Although not described in detail, the second virtual image display apparatus 100B includes a second image forming element 11b, a second display unit 20b, and a second circuit member 80b. The second image forming element 11b is substantially the same as the first image forming element 11a. The second display unit 20b is substantially the same as the first display unit 20a. The second circuit member 80b is substantially the same as the first circuit member 80a.

In the first virtual image display apparatus 100A, the first image forming element 11a is a self-luminous image light generator. The first image forming element 11a outputs the image light ML to the first flat-plate member 40 via the first lens 30. The first image forming element 11a is housed in and supported by an enclosure 71. The first image forming element 11a is, for example, an organic electro-luminescence (EL) display. The first image forming element 11a forms a color still image or a color moving image on the display surface 11d as a two-dimensional surface. The first image forming element 11a is driven by the first circuit member 80a to perform a display operation. The first image forming element 11a is not limited to an organic EL display, and can be replaced with a display device using inorganic EL, an organic LED, an LED array, a laser array, a quantum dot luminous element, or the like. The first image forming element 11a is not limited to a self-luminous image light generator, and may be a device which is configured with a light modulation element such as an LCD and forms an image by illuminating the light modulation element with a light source such as a backlight. As the first image forming element 11a, a liquid crystal on silicon (LCOS, LCoS is a registered trademark) or the like can be used in place of the LCD. Note that an optical apparatus obtained by excluding the first circuit member 80a from the first virtual image display apparatus 100A is referred to as an optical unit 100. It can be said that the optical unit 100 is a portion which includes a direct virtual image-type optical system and corresponds to a direct virtual image optical system DIS constituting the first virtual image display apparatus 100A.
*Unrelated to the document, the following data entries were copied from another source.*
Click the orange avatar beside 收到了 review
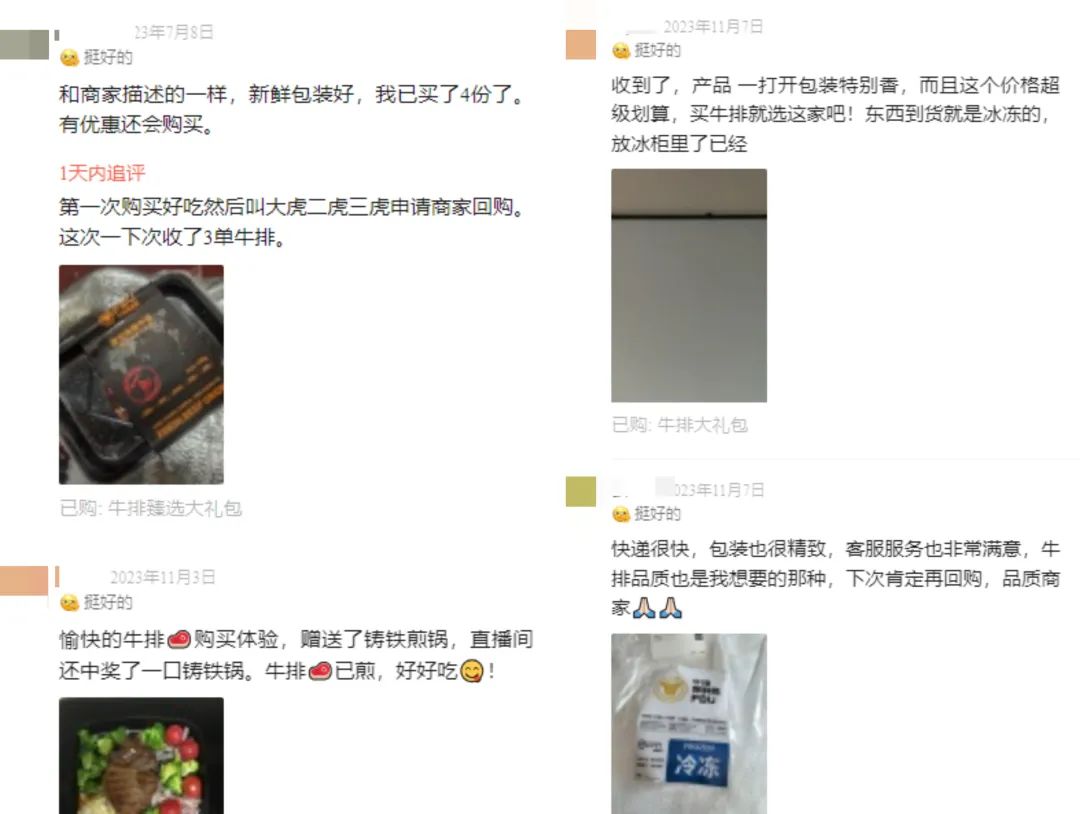Screen dimensions: 1080x814 click(581, 45)
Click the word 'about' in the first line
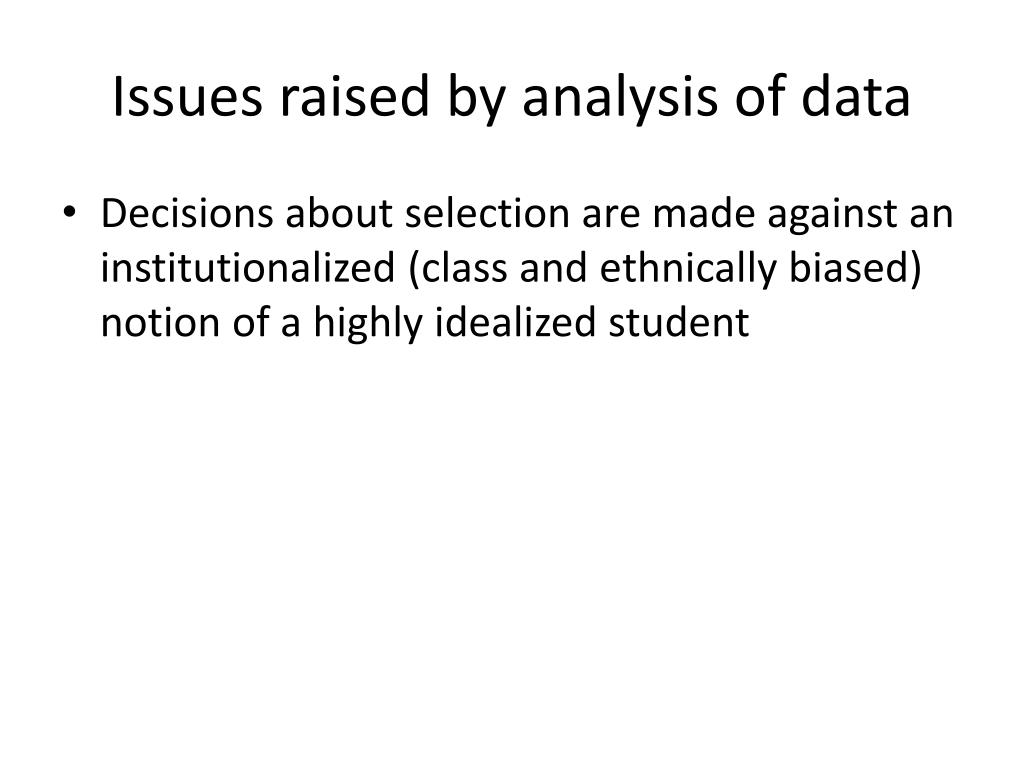 pyautogui.click(x=339, y=214)
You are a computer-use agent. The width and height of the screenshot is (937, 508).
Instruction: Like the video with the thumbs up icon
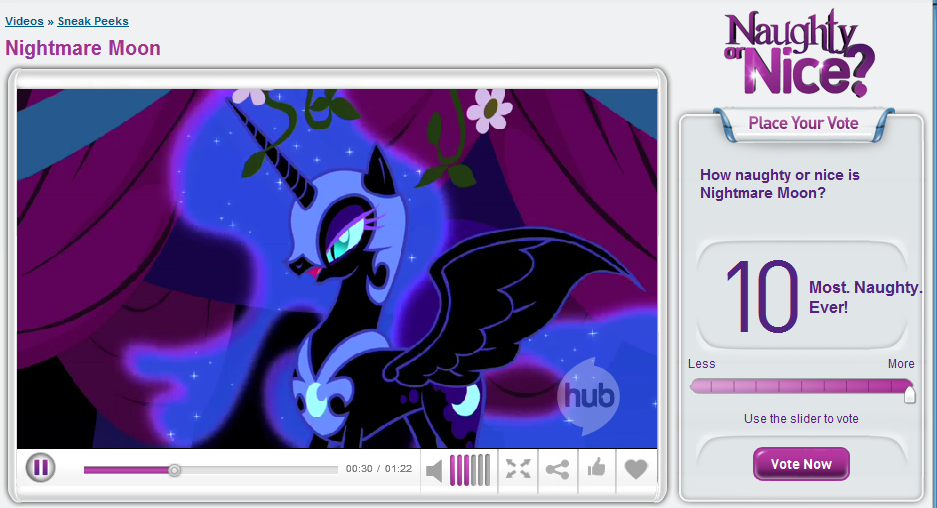point(597,468)
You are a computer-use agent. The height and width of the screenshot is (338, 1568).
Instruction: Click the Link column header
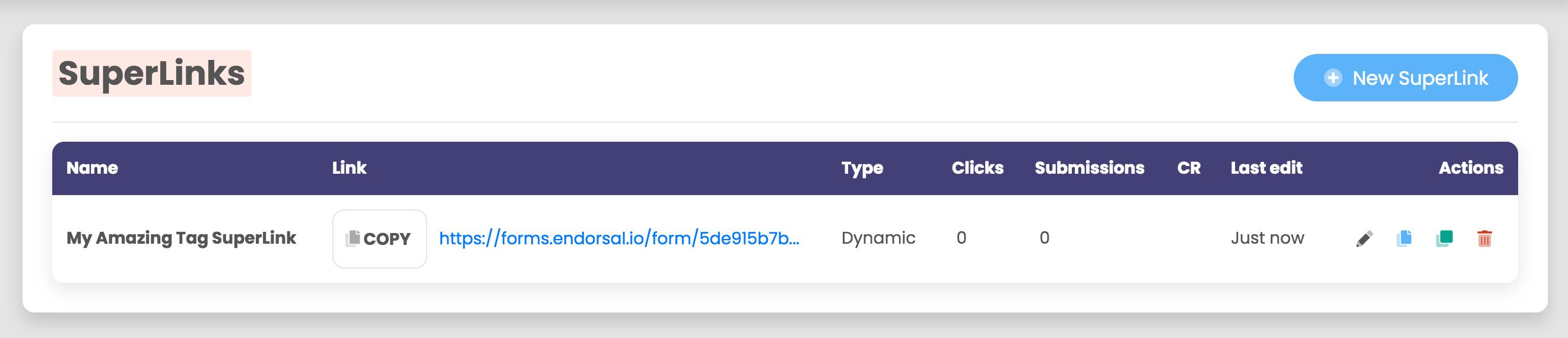coord(350,168)
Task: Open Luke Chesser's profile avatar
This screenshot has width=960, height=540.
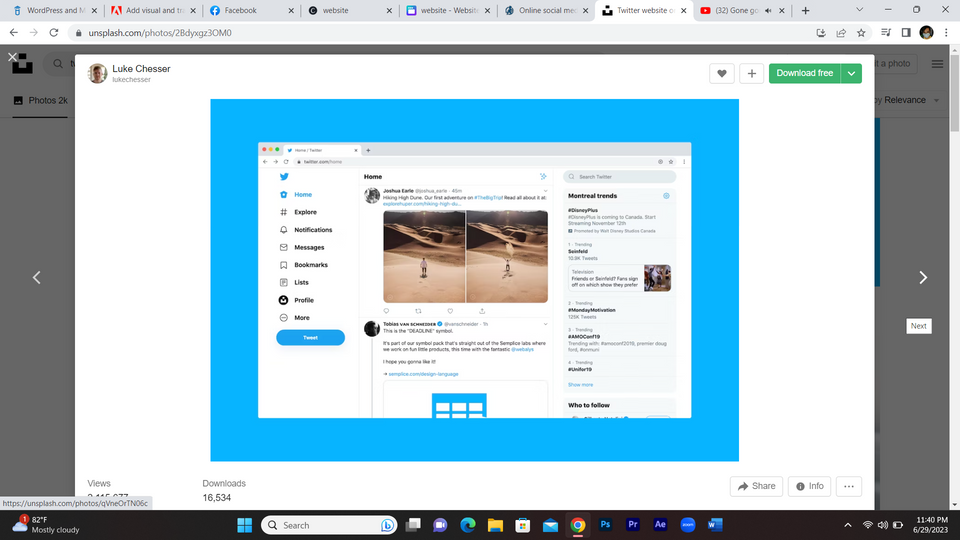Action: click(x=98, y=73)
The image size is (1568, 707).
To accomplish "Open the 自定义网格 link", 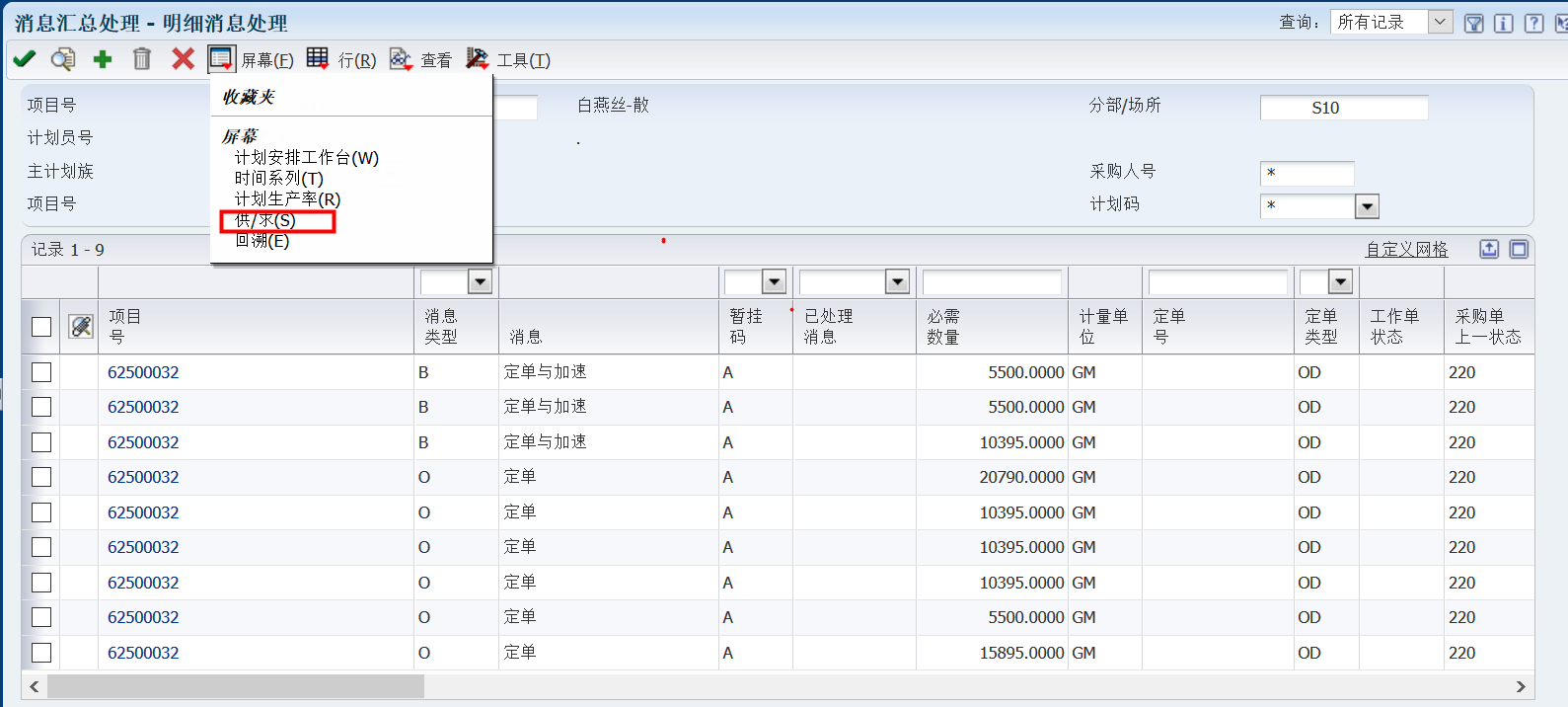I will (x=1406, y=250).
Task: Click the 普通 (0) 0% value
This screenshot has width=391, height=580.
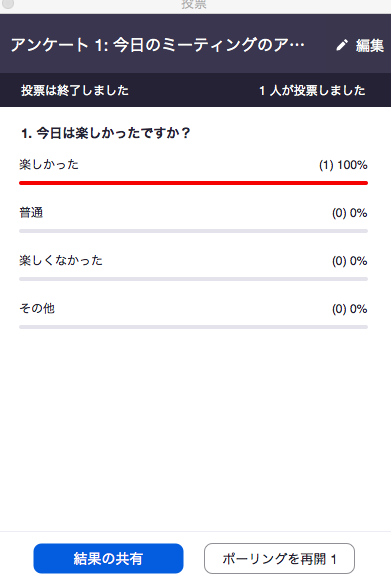Action: click(x=350, y=213)
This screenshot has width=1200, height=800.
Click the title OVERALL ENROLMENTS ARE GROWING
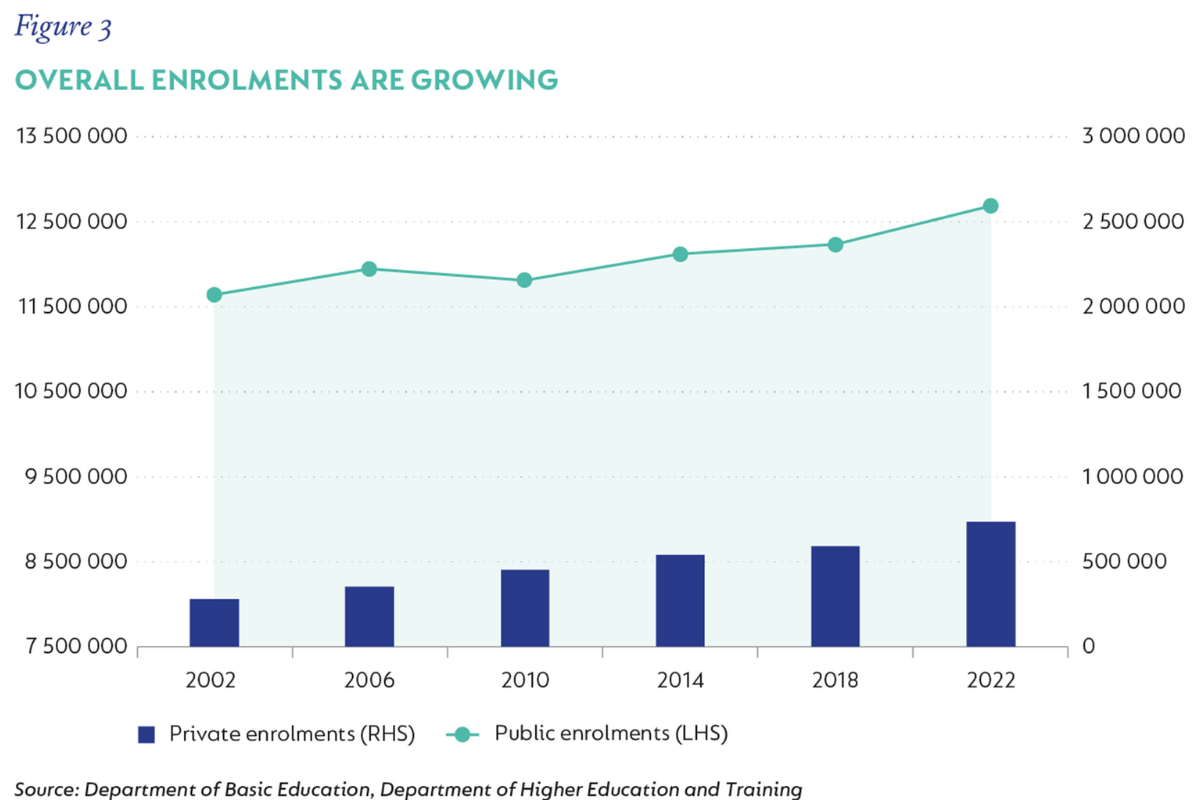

The first display unit 20a includes the first lens 30, the first flat-plate member 40, a reflective polarizing element 45, and the second flat-plate member 50. In the first display unit 20a, the first lens 30 has positive refractive power, and the image light ML from the first image forming element 11a enters the first lens 30. The first lens 30 has a plane of incidence of light 30f as a flat surface to be bonded to the first image forming element 11a, and a light exit surface 30g as a convex surface. The light exit surface 30g is, for example, a spherical surface, and may be an aspherical surface having an axisymmetric shape. The first lens 30 can be conceptually divided into a parallel flat plate 31 and a lens portion 32. Foreign matter having adhered to the surface of the first lens 30 becomes inconspicuous by ensuring the thickness of the parallel flat plate 31 no smaller than a predetermined value. The parallel flat plate 31 has a function as a cover glass. The lens portion 32 is a planoconvex lens having positive refractive power. One surface of the planoconvex lens has a planar shape, and the other surface thereof has a convex shape. Note that the parallel flat plate 31 and the lens portion 32 may be bonded to each other or may be separated from each other. The lens portion 32 is not required to be a planoconvex lens, and may be, for example, a biconvex lens. Further, the first lens 30 is made of, for example, fused quartz and has a relatively low refractive index.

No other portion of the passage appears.